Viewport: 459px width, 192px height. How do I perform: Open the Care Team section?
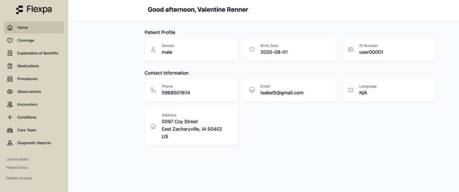pos(27,130)
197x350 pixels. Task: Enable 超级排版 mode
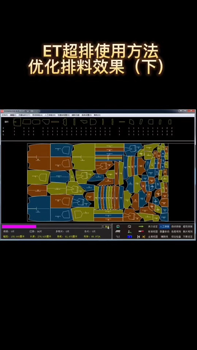point(188,226)
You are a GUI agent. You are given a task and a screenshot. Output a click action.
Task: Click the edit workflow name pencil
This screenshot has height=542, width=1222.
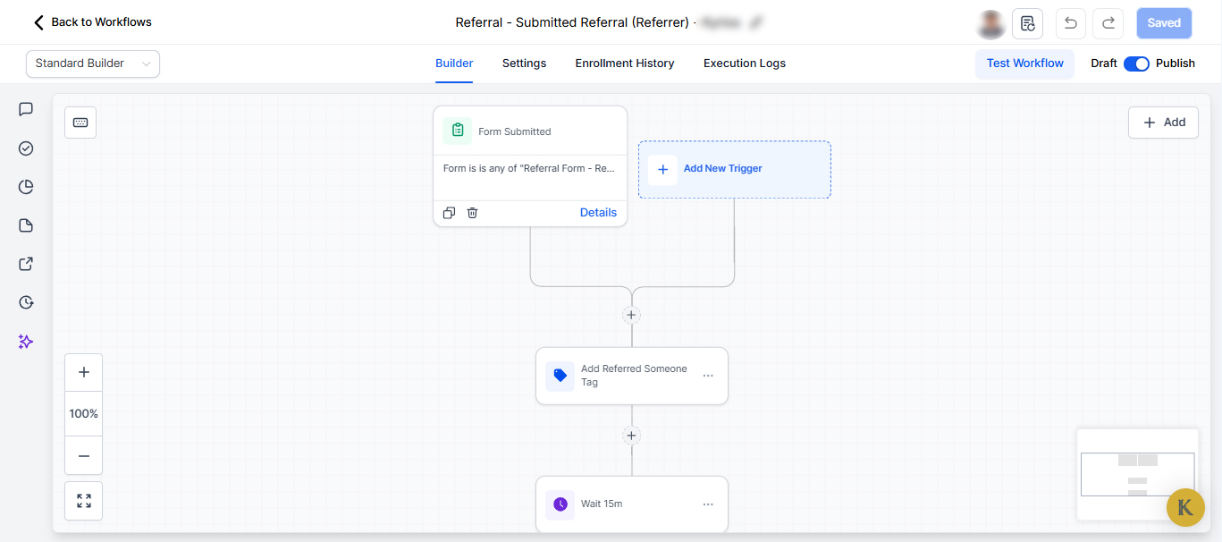pyautogui.click(x=756, y=22)

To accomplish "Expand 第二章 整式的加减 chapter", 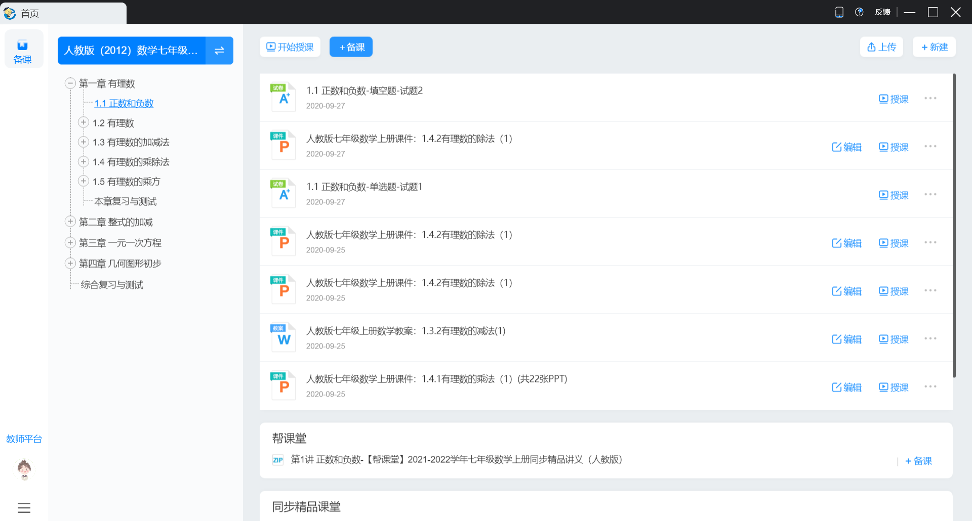I will (70, 222).
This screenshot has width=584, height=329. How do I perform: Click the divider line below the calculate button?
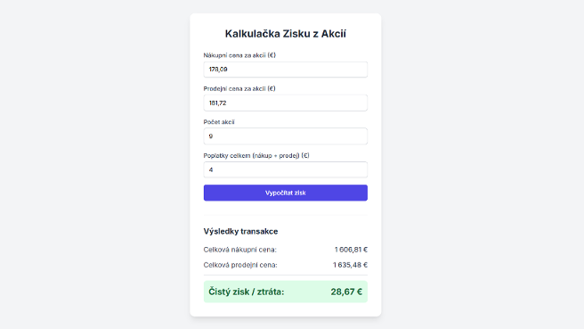tap(285, 215)
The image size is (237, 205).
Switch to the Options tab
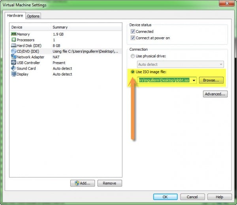click(x=33, y=16)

作業指示. 上の行から「perform」という語を含むものをすべて見つけ、そのまま書き写してください。大文字と小文字は区別します。

記述回答.
Viewport: 459px width, 192px height. How do I perform: Open the Care Team section?
This screenshot has width=584, height=329. How do I perform: Click the divider line below the calculate button?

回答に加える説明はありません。